А 19 августа 1779 года, в воскресный день, зашел Енин вместе со своими помощниками-однодворцами в питейную контору. Взяли по шкалику, но выпить не успели. Подскочили к ним мордовороты-целовальники, сначала Родиона Енина, а потом однодворцев дубинами по головам угостили и веревками пеньковыми руки повязали. А вот что потом случилось, описали в донесении генерал-губернатору князю Репнину его подчиненные: «Целовальников было шестеро. Из них четверо держали наказываемого, а двое секли в два кнута. Тиранство это успел остановить приехавший в контору один из тех же служащих у коронного поверенного в то время, когда иссеченного уже Енина переворотили было вверх животом для дальнейшего наказания. Страшно было смотреть на наказанных, не надеялись, что они останутся живы. Но только выборный (Р. Енин) от того бою в пятый день и умер»…
Малоархангельский земский исправник Волчков, когда ему сообщили о сем деле, долго не мог решить, что делать и как. И когда он, наконец, прибыл в Дросково, Корякин от суда скрылся. Целовальников арестовали и отправили в Малоархангельск. Местные стражники с ними особо не церемонились, и пока шло производство дела, трое из шести целовальников умерли в тюрьме. Оставшихся в живых уголовная палата приговорила к 50 ударам плетьми каждого и взысканию с них в пользу оставшихся в живых однодворцев по два рубля. Во время жестокого наказания умер еще один целовальник.

━━━━━━━━━━━━━━━━

ЗАДАНИЕ 1 →
Перескажите короче абзац текста о расправе над Ениным, который начинается словами «Малоархангельский земский исправник Волчков». Сохраните его основные факты.
ЗАДАНИЕ 2 →
Напишите, что было дальше в тексте о расправе над Ениным, начав сразу после его последнего предложения.

━━━━━━━━━━━━━━━━

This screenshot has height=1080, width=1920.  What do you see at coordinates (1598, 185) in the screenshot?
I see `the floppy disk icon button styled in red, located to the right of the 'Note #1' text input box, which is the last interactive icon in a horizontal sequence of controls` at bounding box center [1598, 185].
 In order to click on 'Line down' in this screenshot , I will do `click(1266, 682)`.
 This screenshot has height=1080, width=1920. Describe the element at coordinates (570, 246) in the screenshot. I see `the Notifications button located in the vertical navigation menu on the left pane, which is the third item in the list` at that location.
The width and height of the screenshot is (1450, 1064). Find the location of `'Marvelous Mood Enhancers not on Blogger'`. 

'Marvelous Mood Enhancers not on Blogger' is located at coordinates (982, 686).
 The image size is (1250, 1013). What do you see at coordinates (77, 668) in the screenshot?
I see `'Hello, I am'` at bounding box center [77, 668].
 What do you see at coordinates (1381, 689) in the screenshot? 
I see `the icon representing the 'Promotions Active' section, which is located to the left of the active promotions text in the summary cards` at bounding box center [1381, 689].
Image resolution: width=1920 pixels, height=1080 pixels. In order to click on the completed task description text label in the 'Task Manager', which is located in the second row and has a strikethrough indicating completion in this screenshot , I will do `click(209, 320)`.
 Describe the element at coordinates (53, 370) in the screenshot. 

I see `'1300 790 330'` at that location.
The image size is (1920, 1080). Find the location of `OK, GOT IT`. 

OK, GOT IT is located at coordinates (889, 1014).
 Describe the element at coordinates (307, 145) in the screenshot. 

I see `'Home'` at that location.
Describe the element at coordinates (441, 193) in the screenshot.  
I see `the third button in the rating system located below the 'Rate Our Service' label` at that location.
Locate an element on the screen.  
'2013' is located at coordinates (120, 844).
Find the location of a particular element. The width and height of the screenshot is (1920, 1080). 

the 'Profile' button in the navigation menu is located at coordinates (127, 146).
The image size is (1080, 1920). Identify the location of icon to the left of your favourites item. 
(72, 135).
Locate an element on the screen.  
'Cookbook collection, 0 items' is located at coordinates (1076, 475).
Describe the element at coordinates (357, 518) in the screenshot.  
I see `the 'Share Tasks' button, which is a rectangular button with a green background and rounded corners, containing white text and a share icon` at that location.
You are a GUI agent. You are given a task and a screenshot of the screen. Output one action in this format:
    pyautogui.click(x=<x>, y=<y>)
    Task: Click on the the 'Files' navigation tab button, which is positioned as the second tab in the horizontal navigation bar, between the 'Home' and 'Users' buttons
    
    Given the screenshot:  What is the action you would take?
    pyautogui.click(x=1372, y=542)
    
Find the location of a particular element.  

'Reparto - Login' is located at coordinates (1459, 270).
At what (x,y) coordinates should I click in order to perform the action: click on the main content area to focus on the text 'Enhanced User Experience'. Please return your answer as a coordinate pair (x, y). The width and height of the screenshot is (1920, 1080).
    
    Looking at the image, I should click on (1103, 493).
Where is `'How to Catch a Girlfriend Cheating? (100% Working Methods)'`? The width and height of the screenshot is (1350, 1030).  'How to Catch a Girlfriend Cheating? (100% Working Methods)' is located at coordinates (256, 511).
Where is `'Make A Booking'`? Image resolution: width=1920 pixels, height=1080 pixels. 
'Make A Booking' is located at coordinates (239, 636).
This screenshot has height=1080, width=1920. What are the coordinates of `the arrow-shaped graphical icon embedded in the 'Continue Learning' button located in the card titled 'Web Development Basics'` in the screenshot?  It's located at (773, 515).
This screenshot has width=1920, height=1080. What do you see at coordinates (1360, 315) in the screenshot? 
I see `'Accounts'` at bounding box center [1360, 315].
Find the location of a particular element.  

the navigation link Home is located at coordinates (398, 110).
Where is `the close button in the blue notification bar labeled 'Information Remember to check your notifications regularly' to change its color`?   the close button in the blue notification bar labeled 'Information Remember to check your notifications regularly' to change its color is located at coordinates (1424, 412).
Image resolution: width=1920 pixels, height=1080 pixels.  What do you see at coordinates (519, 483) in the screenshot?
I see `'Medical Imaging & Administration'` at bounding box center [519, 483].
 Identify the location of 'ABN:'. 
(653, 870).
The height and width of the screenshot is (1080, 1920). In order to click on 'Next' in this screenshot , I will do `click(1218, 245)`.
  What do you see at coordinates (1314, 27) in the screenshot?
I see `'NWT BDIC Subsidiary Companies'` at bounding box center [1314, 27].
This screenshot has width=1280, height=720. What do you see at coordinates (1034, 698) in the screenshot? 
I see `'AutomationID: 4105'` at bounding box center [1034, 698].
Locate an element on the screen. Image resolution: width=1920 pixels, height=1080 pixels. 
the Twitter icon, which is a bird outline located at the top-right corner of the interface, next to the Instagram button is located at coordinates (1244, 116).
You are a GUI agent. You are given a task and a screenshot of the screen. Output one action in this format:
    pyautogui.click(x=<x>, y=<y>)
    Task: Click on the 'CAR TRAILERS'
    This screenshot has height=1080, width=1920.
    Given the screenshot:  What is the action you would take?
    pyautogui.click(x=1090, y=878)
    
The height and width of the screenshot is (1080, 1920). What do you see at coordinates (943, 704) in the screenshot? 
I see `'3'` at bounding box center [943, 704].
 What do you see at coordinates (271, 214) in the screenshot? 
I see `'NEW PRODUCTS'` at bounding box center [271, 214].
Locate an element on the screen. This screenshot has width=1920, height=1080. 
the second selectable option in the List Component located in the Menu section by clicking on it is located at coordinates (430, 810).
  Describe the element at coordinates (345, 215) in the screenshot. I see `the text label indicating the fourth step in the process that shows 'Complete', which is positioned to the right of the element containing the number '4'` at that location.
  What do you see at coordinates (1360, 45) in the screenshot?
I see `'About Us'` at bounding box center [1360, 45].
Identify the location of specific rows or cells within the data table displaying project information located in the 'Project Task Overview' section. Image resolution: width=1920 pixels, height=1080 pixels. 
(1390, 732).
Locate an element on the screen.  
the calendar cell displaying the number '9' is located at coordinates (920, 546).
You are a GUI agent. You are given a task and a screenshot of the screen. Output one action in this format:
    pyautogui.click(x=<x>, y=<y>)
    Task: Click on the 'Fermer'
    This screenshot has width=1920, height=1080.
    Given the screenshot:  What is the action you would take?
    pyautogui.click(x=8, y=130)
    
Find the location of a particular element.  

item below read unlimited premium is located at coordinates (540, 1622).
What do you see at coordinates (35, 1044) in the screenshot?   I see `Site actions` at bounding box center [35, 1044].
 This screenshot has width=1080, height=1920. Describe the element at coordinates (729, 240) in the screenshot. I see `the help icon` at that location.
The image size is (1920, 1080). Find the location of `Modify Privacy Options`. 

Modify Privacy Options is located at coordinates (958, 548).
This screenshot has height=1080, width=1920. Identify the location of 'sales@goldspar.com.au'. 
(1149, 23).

━━━━━━━━━━━━━━━━

РЕЗУЛЬТАТ 1 →
Малоархангельский земский исправник Волчков, узнав о деле, долго медлил. Когда он приехал в Дросково, Корякин уже скрылся от суда. Целовальников арестовали и отправили в Малоархангельск, и пока шло дело, трое из шести умерли в тюрьме. Уголовная палата приговорила выживших к 50 ударам плетьми каждого и к уплате по два рубля в пользу оставшихся в живых однодворцев. Во время наказания умер еще один целовальник.

РЕЗУЛЬТАТ 2 →
Когда исправник Волчков стал выяснять, кто такой Корякин и как ему доверили питейную контору, обнаружилось, что коронный поверенный принял его на работу без паспорта и за взятку. По законам тогдашним судить коронного поверенного мог только сенат, и поэтому уголовная палата отправила дело в Санкт-Петербург. Князь Репнин лично проследил, чтобы штраф не был маленьким: 25 рублей для того времени составляли солидную сумму. Но самый главный преступник — бывший поверенный питейной конторы Корякин так и не был найден.
Когда смоленский и орловский генерал-губернатор познакомился с подробностями, то решил, что только из-за земского исправника Волчкова злоумышленник сумел скрыться — время-то было упущено. Князь Репнин обратился с посланием к Орловскому наместническому правлению о примерном наказании того, кто проявил «преступное бездействие». Но ответ из Орла лишь вывел его из себя.
Репнин, конечно, догадался, в чем дело. «Дряхлый старец» Волчков многие годы подкармливал начальников в Орле, и они не оставили в беде исправника. Генерал-губернатор не мог отменить решение наместнического правления, однако и проглотить «ежа» он не желал. Потому, скрипя зубами, князь отправил в Орел второе послание: «Понеже он (Волчков) по старости лет и дряхлости не может отправлять должность исправника, то чтоб в оной впредь еще какого упущения не последовало, наместническое правление имеет приказать выбрать на его место другого предписанным в законе порядком».
15 июня 1781 года Николай Васильевич Репнин был назначен генерал-губернатором смоленским и псковским, а управление орловским и курским генерал-губернаторством было поручено князю А. Прозоровскому. Когда Александр Александрович летом 1782 года знакомился с городами губернии, то выяснил, что наибольшие «непорядки и неустройства» среди земских начальников у малоархангельского Волчкова. Узнав, что Волчкову уже исполнилось 72 года, Прозоровский приказал уволить его со службы.
Князь был очень суровым человеком, не терпевшим неподчинения. Но проследить за карьерой Волчкова не успел — сам ушел со службы в конце декабря 1783 года. Между тем только губернатору-иностранцу Францу Кличке удалось в 1785 году «уволить от всех дел за болезнями с произведением ему по смерть полного его нынешнего жалованья» исправника Волчкова.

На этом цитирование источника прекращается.